For many rules this distinction is not very meaningful because it does not always make sense that a sink occurs inside the arguments of a source function.
If one of your rules relies on non-exact matching of sources, we advice you to make it explicit with exact: false, even if it is the current default, so that your rule does not break if the default changes.
Sources by side-effect
Consider the following hypothetical Python code, where make_tainted is a function that makes its argument tainted by side-effect:
make_tainted(my_set)
sink(my_set)
This kind of source can be specified by setting by-side-effect: true:
pattern-sources:
- patterns:
- pattern: make_tainted($X)
- focus-metavariable: $X
by-side-effect: true
When this option is enabled, and the source specification matches a variable (or in general, an l-value) exactly, then Semgrep assumes that the variable (or l-value) becomes tainted by side-effect at the precise places where the source specification produces a match.
The matched occurrences themselves are considered tainted; that is, the occurrence of x in make_tainted(x) is itself tainted too. If you do not want this to be the case, then set by-side-effect: only instead.
You must use focus-metavariable: $X to focus the match on the l-value that you want to taint, otherwise by-side-effect does not work.
If the source does not set by-side-effect, then only the very occurrence of x in make_tainted(x) will be tainted, but not the occurrence of x in sink(x). The source specification matches only the first occurrence and, without by-side-effect: true, Semgrep does not know that make_tainted is updating the variable x by side-effect. Thus, a taint rule using such a specification does not produce any finding.

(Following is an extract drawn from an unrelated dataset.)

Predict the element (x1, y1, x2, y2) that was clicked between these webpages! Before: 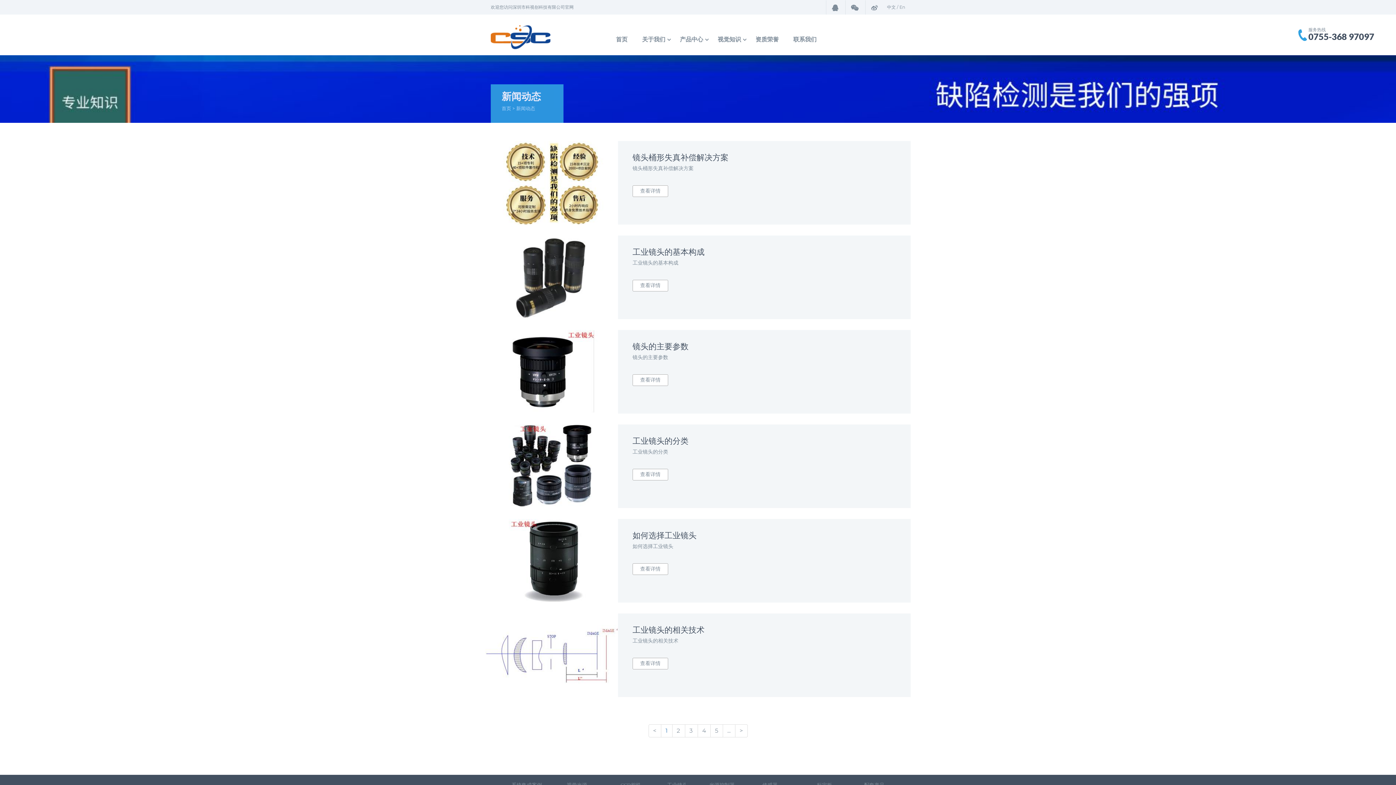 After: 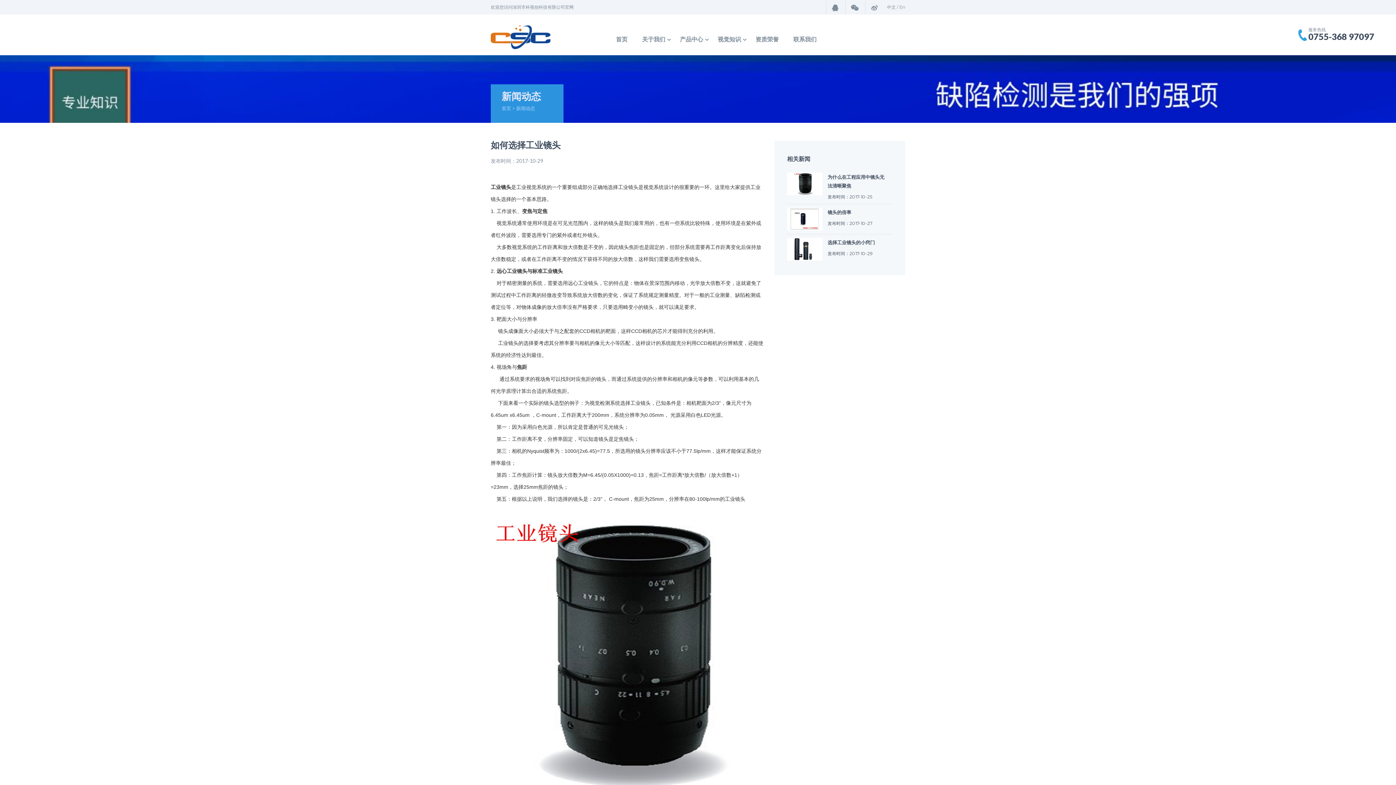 Action: bbox: (632, 563, 668, 575) label: 查看详情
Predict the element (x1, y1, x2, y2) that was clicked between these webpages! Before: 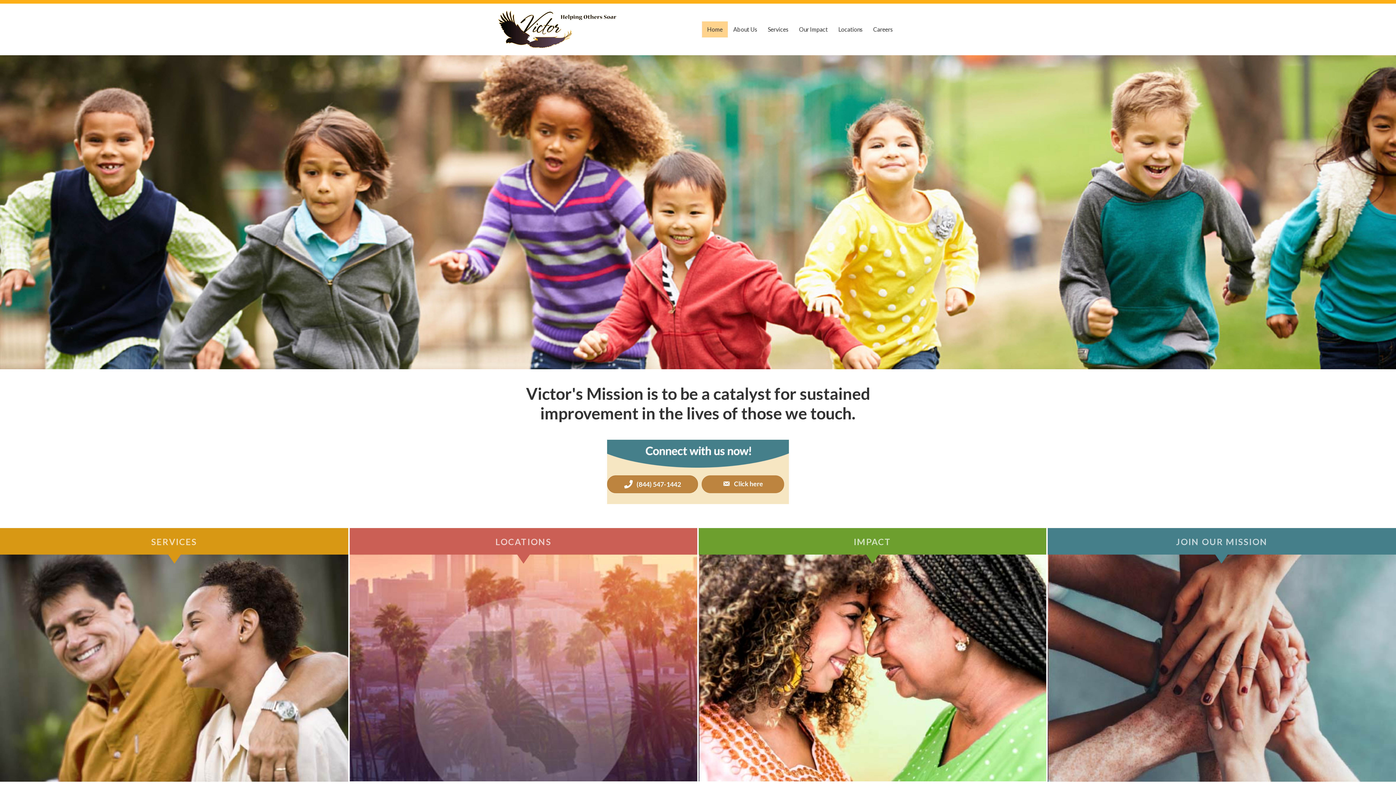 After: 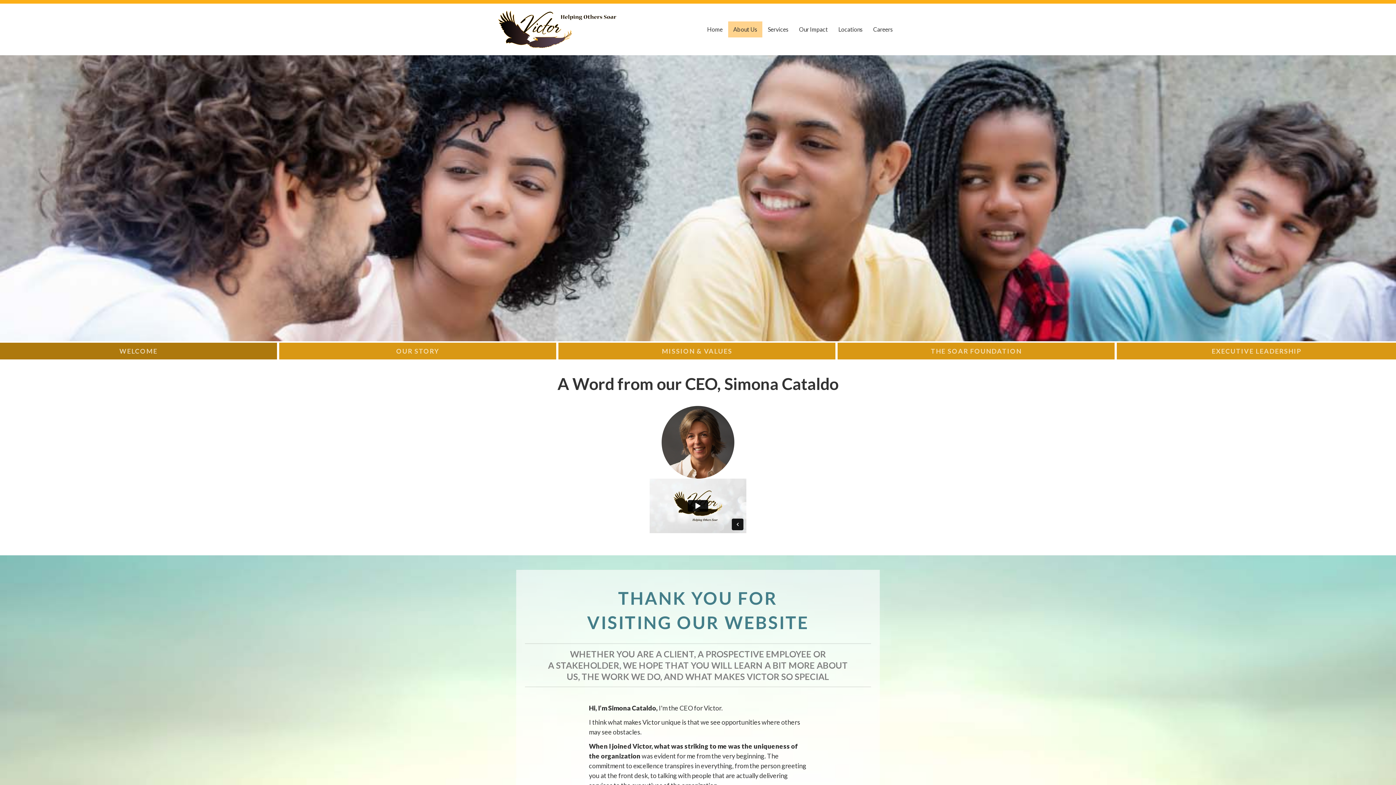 Action: label: About Us bbox: (728, 21, 762, 37)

You could be tempted to write a source specification as the following example (and this was the official workaround before by-side-effect):
pattern-sources:
- patterns:
- pattern-inside: |
make_tainted($X)
...
- pattern: $X
This tells Semgrep that every occurrence of $X after make_tainted($X) must be considered a source.
This approach has two main limitations. First, it overrides any sanitization that can be performed on the code matched by $X. In the example code below, the call sink(x) is reported as tainted despite x having been sanitized!
make_tainted(x)
x = sanitize(x)
sink(x) # false positive
Note also that ... ellipses operator has limitations. For example, in the code below Semgrep does not match any finding if such source specification is in use:
if cond:
make_tainted(x)
sink(x) # false negative
The by-side-effect option was added precisely to address those limitations. However, that kind of workaround can still be useful in other situations!
Function arguments as sources
To specify that an argument of a function must be considered a taint source, simply write a pattern that matches that argument:
pattern-sources:
- patterns:
- pattern-inside: |
def foo($X, ...):
...
- focus-metavariable: $X
Note that the use of focus-metavariable: $X is very important, and using pattern: $X is not equivalent. With focus-metavariable: $X, Semgrep matches the formal parameter exactly. Click "Open in Playground" below and use "Inspect Rule" to visualize what the source is matching.
The following example does the same with this other taint rule that uses pattern: $X. The pattern: $X does not match the formal parameter itself, but matches all its uses inside the function definition. Even if x is sanitized via x = sanitize(x), the occurrence of x inside sink(x) is a taint source itself (due to pattern: $X) and so sink(x) is tainted!